▶ [Document segment]:
BEIJING: Competition between global sports brands such as Nike and Adidas and local rivals like Li Ning and Anta is intensifying in China, with price one factor shaping this contest.
Nike, the US giant, is set to roll out goods matching the budgets of customers in smaller cities and towns, thus expanding its penetration in the country.
"We are planning to introduce low-priced products in the second-tier, third-tier and even fourth-tier cities in China to appeal to more Chinese consumers," Charlie Denson, Nike's brand manager, told the People's Daily.
The multinational previously focused on urban centres including Shanghai, Beijing and Guangzhou, which house huge numbers of young, affluent shoppers keen on sports, especially basketball.
Adidas, the German firm, is similarly aiming all the way down to the sixth tier, where it currently holds around 5% to 8% of the market, while native organisations take over 60%.
"In the near future, we want to bring our innovative products and the Adidas experience to more Chinese consumers," said Christophe Bezu, managing director of Adidas' Chinese arm.
"This is why we are planning to widen our product offering in lower-tiered Chinese cities.
"Even though we are a premium sports brand, we plan to offer competitively priced products to different segments of the market."
UBS Securities, the financial services specialist, has reported trainers costing between 170 yuan and 250 yuan generate the greatest demand in second and third tier cities.
By contrast, Nike's sneakers generally retail at 500 to 1,500 yuan, meaning items at the top end of the spectrum cost approximately half of the normal monthly salary of a white-collar worker in Beijing.

▶ [Work instructions]:
1: In the article on sports brands in China, rewrite the paragraph beginning "Adidas, the German firm" as a short list, keeping its main facts.
2: Answer these questions on the article on sports brands in China:
(a) Which urban centres did Nike previously focus on?
(b) Who is managing director of Adidas' Chinese arm?
(c) At what price range do Nike's sneakers generally retail?

▶ [Provided data]:
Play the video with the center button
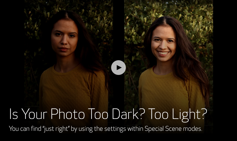 click(118, 68)
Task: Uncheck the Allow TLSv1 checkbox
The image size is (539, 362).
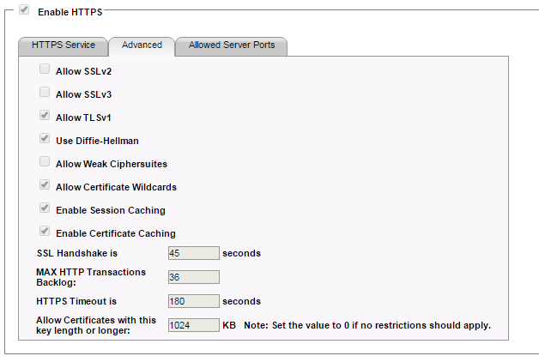Action: point(45,116)
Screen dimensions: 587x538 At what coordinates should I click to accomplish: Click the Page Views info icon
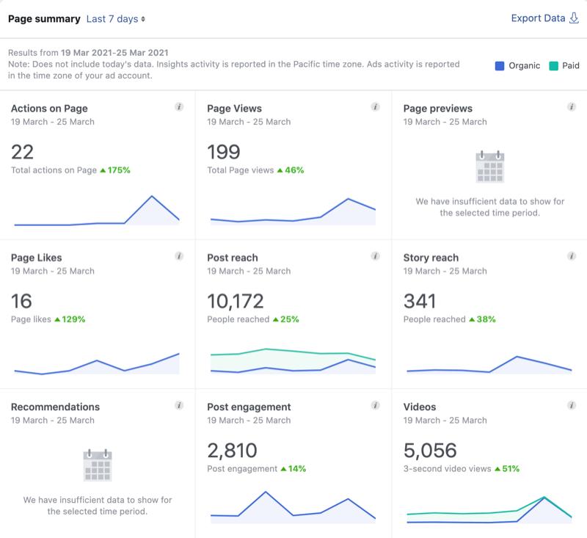point(376,107)
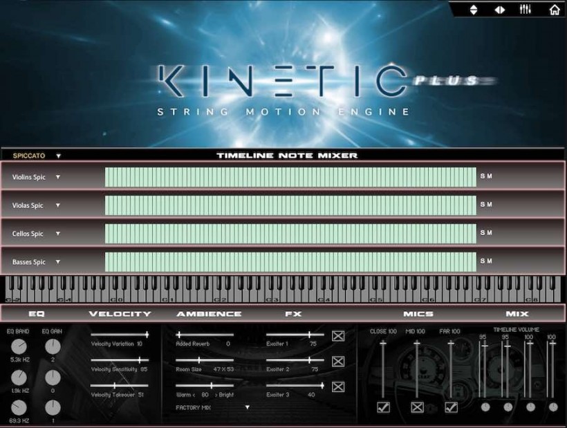Select the Velocity section tab
This screenshot has width=567, height=428.
pyautogui.click(x=120, y=314)
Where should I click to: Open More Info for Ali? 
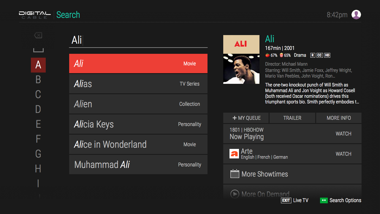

▶ [Answers below]:
1:
- Adidas, the German firm, is aiming at cities down to the sixth tier.
- It holds about 5% to 8% of that market.
- Native organisations hold over 60%.

2:
(a) Shanghai, Beijing and Guangzhou.
(b) Christophe Bezu.
(c) 500 to 1,500 yuan.